▶ [EXCERPTED RECORDS]
(begin)
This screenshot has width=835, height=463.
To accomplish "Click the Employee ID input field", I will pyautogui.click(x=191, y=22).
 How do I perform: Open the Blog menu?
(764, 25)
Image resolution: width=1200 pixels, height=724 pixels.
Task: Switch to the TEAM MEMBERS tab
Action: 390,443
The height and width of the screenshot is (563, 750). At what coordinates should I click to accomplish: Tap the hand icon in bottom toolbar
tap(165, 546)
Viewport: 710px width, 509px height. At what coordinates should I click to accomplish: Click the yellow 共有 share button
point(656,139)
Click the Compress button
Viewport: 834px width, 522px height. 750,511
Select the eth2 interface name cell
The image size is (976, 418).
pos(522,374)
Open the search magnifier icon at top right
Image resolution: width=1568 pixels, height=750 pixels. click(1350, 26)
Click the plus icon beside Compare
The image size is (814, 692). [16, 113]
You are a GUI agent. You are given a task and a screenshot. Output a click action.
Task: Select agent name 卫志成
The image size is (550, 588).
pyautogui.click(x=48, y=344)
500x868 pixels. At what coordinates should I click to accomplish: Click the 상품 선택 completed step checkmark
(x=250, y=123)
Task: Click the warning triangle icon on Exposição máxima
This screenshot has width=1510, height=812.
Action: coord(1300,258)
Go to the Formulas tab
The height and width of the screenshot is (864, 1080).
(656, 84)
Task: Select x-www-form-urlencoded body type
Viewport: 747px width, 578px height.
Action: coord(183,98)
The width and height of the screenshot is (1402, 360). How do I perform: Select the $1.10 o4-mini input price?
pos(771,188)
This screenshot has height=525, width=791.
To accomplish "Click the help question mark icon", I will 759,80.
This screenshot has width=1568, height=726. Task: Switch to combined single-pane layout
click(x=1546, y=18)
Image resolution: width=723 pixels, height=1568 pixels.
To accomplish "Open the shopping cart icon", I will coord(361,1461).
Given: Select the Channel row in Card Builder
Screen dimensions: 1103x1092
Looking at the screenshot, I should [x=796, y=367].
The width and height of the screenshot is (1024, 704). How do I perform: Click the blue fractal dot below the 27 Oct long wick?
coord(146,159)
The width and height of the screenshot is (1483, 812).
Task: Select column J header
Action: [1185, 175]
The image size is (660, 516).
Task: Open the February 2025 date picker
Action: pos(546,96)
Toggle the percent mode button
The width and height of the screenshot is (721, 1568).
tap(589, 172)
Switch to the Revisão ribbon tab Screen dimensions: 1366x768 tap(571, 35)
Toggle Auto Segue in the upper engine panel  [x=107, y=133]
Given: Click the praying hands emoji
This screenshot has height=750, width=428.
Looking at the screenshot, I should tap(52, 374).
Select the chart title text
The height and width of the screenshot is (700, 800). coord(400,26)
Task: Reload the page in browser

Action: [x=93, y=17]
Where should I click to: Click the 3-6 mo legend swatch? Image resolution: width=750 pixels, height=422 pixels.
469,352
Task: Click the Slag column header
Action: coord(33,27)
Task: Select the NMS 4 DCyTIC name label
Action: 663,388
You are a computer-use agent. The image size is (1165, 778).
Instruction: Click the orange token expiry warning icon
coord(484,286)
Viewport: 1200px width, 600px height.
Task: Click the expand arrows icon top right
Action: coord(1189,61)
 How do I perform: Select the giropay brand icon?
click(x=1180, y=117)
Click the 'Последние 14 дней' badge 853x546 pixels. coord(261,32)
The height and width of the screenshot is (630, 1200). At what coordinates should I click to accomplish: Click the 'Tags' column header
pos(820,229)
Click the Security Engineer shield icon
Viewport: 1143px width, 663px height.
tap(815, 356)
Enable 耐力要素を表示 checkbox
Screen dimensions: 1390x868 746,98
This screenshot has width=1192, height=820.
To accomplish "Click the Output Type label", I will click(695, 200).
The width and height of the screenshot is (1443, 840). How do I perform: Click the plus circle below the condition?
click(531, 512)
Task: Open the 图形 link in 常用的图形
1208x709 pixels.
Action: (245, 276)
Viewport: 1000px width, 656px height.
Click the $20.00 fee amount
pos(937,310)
(end)
▶ [JOB] Could you copy every entry above word for word, leaving nothing out and changing nothing?

▶ [THE SOLUTION]
This screenshot has width=835, height=463.
To accomplish "Click the Employee ID input field", I will pyautogui.click(x=191, y=22).
 How do I perform: Open the Blog menu?
(764, 25)
Image resolution: width=1200 pixels, height=724 pixels.
Task: Switch to the TEAM MEMBERS tab
Action: 390,443
The height and width of the screenshot is (563, 750). At what coordinates should I click to accomplish: Tap the hand icon in bottom toolbar
tap(165, 546)
Viewport: 710px width, 509px height. At what coordinates should I click to accomplish: Click the yellow 共有 share button
point(656,139)
Click the Compress button
Viewport: 834px width, 522px height. 750,511
Select the eth2 interface name cell
The image size is (976, 418).
pos(522,374)
Open the search magnifier icon at top right
Image resolution: width=1568 pixels, height=750 pixels. click(1350, 26)
Click the plus icon beside Compare
The image size is (814, 692). [16, 113]
You are a GUI agent. You are given a task and a screenshot. Output a click action.
Task: Select agent name 卫志成
The image size is (550, 588).
pyautogui.click(x=48, y=344)
500x868 pixels. At what coordinates should I click to accomplish: Click the 상품 선택 completed step checkmark
(x=250, y=123)
Task: Click the warning triangle icon on Exposição máxima
This screenshot has width=1510, height=812.
Action: coord(1300,258)
Go to the Formulas tab
The height and width of the screenshot is (864, 1080).
(656, 84)
Task: Select x-www-form-urlencoded body type
Viewport: 747px width, 578px height.
Action: coord(183,98)
The width and height of the screenshot is (1402, 360). How do I perform: Select the $1.10 o4-mini input price?
pos(771,188)
This screenshot has height=525, width=791.
To accomplish "Click the help question mark icon", I will 759,80.
This screenshot has width=1568, height=726. Task: Switch to combined single-pane layout
click(x=1546, y=18)
Image resolution: width=723 pixels, height=1568 pixels.
To accomplish "Open the shopping cart icon", I will coord(361,1461).
Given: Select the Channel row in Card Builder
Screen dimensions: 1103x1092
Looking at the screenshot, I should [x=796, y=367].
The width and height of the screenshot is (1024, 704). How do I perform: Click the blue fractal dot below the 27 Oct long wick?
coord(146,159)
The width and height of the screenshot is (1483, 812).
Task: Select column J header
Action: [1185, 175]
The image size is (660, 516).
Task: Open the February 2025 date picker
Action: pos(546,96)
Toggle the percent mode button
The width and height of the screenshot is (721, 1568).
tap(589, 172)
Switch to the Revisão ribbon tab Screen dimensions: 1366x768 tap(571, 35)
Toggle Auto Segue in the upper engine panel  [x=107, y=133]
Given: Click the praying hands emoji
This screenshot has height=750, width=428.
Looking at the screenshot, I should tap(52, 374).
Select the chart title text
The height and width of the screenshot is (700, 800). coord(400,26)
Task: Reload the page in browser

Action: [x=93, y=17]
Where should I click to: Click the 3-6 mo legend swatch? Image resolution: width=750 pixels, height=422 pixels.
469,352
Task: Click the Slag column header
Action: coord(33,27)
Task: Select the NMS 4 DCyTIC name label
Action: 663,388
You are a computer-use agent. The image size is (1165, 778).
Instruction: Click the orange token expiry warning icon
coord(484,286)
Viewport: 1200px width, 600px height.
Task: Click the expand arrows icon top right
Action: coord(1189,61)
 How do I perform: Select the giropay brand icon?
click(x=1180, y=117)
Click the 'Последние 14 дней' badge 853x546 pixels. coord(261,32)
The height and width of the screenshot is (630, 1200). At what coordinates should I click to accomplish: Click the 'Tags' column header
pos(820,229)
Click the Security Engineer shield icon
Viewport: 1143px width, 663px height.
tap(815, 356)
Enable 耐力要素を表示 checkbox
Screen dimensions: 1390x868 746,98
This screenshot has width=1192, height=820.
To accomplish "Click the Output Type label", I will click(695, 200).
The width and height of the screenshot is (1443, 840). How do I perform: Click the plus circle below the condition?
click(531, 512)
Task: Open the 图形 link in 常用的图形
1208x709 pixels.
Action: (245, 276)
Viewport: 1000px width, 656px height.
Click the $20.00 fee amount
pos(937,310)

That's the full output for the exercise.